[WHAT YOU WILL DO]
From the entries below, please output exactly the lines starting at the one containing "Who is a good" and ending at the one containing "Keratoconus (111, 2514)", both included.

[DATA PROVIDED]
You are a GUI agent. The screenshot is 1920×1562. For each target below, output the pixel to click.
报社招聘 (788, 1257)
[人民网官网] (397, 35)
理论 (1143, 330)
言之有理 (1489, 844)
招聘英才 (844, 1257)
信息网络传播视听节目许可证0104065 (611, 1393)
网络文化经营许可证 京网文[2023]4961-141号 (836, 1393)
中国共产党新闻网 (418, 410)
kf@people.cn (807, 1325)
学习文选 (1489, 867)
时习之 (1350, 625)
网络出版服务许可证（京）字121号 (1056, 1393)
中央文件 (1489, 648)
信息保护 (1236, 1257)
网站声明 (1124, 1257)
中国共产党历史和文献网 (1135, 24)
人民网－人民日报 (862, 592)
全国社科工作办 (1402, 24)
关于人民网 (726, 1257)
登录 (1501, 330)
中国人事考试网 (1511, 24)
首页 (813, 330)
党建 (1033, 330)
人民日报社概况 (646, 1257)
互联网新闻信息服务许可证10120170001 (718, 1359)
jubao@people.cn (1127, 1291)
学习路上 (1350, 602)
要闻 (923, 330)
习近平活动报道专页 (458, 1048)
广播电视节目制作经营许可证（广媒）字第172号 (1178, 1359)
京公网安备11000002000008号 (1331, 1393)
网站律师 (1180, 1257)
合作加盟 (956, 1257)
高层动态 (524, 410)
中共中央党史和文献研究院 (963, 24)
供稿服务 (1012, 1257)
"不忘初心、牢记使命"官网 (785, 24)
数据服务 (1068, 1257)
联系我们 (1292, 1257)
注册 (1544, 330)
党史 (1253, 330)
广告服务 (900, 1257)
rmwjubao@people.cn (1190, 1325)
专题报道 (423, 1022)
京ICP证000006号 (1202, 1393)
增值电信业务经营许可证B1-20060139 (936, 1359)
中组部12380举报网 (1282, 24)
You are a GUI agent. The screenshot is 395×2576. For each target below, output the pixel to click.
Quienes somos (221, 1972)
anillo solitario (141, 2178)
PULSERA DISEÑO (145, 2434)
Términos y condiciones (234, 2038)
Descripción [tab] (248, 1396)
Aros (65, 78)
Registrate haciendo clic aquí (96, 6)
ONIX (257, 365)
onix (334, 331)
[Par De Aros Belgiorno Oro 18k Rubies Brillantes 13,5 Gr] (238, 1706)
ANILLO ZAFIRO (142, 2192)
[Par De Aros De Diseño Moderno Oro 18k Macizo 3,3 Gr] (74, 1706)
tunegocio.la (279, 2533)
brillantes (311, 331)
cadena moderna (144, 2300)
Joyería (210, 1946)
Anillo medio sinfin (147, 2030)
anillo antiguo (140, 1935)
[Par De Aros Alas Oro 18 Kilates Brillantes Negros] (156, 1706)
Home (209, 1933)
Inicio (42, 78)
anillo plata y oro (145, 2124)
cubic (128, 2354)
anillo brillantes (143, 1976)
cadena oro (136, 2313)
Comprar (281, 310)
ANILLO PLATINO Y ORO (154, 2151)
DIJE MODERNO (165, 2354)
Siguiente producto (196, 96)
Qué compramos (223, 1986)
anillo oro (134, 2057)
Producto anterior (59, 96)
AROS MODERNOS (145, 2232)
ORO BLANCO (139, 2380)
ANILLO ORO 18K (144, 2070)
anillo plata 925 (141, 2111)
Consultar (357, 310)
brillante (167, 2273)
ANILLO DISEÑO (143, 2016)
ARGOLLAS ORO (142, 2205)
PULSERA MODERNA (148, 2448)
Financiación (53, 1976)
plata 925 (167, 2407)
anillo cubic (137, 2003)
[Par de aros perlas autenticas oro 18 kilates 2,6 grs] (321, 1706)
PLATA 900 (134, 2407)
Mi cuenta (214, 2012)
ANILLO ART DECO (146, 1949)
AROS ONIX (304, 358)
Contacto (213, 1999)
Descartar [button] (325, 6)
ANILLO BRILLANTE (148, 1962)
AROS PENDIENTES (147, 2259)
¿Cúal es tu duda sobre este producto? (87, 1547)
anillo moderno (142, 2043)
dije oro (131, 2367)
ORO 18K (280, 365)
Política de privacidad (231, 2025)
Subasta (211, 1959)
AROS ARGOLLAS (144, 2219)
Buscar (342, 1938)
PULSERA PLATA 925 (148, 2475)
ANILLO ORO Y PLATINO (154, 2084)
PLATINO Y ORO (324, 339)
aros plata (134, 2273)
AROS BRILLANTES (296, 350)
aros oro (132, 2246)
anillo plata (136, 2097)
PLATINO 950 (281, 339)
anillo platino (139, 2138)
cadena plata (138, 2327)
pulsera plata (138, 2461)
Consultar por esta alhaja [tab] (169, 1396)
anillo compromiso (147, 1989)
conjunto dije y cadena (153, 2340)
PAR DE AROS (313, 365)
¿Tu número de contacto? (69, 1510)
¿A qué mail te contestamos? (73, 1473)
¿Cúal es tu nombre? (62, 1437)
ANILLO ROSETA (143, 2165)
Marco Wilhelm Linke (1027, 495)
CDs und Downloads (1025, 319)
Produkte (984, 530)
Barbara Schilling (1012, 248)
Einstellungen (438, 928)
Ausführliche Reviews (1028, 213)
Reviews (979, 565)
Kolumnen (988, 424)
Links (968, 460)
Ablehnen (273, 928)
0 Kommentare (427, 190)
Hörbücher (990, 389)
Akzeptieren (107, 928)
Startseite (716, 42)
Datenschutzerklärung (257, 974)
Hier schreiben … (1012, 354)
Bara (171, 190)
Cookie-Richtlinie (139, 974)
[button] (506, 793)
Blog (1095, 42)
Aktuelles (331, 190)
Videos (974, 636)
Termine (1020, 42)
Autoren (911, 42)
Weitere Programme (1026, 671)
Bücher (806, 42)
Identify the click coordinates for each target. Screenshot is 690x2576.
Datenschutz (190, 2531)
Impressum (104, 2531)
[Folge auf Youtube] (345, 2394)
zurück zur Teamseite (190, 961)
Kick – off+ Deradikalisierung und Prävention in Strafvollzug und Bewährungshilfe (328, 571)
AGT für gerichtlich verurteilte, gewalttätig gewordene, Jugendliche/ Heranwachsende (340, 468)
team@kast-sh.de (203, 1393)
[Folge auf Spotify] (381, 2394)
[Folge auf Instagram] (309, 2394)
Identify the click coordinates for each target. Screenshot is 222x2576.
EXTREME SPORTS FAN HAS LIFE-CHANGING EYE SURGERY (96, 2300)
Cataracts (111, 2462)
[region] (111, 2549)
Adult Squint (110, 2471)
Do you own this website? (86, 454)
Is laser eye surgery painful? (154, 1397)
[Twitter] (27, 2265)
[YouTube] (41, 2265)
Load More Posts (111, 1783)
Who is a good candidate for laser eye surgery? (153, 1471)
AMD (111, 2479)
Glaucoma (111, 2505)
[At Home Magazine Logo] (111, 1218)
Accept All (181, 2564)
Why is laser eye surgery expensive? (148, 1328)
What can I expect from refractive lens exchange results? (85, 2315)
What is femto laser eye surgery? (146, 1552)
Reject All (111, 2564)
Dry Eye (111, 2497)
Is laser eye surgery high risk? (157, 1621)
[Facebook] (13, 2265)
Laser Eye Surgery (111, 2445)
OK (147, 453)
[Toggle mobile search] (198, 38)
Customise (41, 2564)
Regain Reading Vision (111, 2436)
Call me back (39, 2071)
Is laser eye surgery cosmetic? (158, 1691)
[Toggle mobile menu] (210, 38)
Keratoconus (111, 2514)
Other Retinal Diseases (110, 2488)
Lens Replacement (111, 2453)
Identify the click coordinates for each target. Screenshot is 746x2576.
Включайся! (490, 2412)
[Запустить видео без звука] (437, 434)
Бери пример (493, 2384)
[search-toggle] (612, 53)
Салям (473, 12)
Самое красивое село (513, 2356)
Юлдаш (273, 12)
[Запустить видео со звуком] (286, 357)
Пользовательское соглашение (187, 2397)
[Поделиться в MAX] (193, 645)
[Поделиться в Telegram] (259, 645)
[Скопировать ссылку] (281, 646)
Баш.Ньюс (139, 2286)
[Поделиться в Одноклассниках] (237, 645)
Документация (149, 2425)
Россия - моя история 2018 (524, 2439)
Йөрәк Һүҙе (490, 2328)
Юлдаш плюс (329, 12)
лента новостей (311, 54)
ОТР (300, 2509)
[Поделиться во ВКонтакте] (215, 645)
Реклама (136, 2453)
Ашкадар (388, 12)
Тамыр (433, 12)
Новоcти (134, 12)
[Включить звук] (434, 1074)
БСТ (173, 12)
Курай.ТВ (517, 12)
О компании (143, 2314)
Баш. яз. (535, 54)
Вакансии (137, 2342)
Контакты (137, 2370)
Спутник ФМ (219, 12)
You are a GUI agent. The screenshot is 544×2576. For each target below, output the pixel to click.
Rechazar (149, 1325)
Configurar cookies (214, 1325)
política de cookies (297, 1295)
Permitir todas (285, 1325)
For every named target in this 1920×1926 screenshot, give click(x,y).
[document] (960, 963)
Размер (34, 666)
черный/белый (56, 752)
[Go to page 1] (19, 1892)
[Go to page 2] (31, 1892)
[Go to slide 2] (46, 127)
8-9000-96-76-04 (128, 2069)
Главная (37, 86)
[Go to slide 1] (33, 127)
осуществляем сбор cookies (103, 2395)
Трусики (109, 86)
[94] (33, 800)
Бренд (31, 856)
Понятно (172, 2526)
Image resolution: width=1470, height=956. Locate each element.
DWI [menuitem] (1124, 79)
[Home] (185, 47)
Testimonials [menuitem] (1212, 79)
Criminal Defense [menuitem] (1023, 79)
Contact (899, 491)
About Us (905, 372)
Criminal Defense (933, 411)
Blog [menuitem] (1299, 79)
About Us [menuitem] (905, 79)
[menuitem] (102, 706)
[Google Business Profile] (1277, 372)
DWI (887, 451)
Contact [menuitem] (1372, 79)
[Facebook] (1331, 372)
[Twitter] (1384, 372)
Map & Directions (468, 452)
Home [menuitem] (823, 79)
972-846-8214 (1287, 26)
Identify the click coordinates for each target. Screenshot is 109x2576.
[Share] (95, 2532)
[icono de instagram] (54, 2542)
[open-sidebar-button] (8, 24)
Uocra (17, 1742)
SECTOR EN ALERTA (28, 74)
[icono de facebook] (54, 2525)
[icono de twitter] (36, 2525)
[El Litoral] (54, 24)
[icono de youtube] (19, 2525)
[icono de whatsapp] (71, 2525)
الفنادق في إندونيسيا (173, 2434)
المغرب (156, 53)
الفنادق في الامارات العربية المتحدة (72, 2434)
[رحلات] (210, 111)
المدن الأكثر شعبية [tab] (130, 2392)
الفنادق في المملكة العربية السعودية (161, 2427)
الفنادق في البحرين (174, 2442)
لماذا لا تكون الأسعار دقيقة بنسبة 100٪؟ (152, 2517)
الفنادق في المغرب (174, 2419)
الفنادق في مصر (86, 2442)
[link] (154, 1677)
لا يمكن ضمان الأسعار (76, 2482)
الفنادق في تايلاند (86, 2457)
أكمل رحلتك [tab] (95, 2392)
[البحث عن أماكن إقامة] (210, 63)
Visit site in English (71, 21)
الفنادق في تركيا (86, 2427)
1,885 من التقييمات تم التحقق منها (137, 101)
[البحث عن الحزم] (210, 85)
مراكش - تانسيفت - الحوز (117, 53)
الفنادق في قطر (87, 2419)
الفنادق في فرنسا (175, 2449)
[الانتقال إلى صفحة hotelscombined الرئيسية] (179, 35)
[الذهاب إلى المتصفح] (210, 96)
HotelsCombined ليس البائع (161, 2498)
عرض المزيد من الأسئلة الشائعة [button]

[SOLUTION]
Who is a good candidate for laser eye surgery? (153, 1471)
AMD (111, 2479)
Glaucoma (111, 2505)
[At Home Magazine Logo] (111, 1218)
Accept All (181, 2564)
Why is laser eye surgery expensive? (148, 1328)
What can I expect from refractive lens exchange results? (85, 2315)
What is femto laser eye surgery? (146, 1552)
Reject All (111, 2564)
Dry Eye (111, 2497)
Is laser eye surgery high risk? (157, 1621)
[Facebook] (13, 2265)
Laser Eye Surgery (111, 2445)
OK (147, 453)
[Toggle mobile search] (198, 38)
Customise (41, 2564)
Regain Reading Vision (111, 2436)
Call me back (39, 2071)
Is laser eye surgery cosmetic? (158, 1691)
[Toggle mobile menu] (210, 38)
Keratoconus (111, 2514)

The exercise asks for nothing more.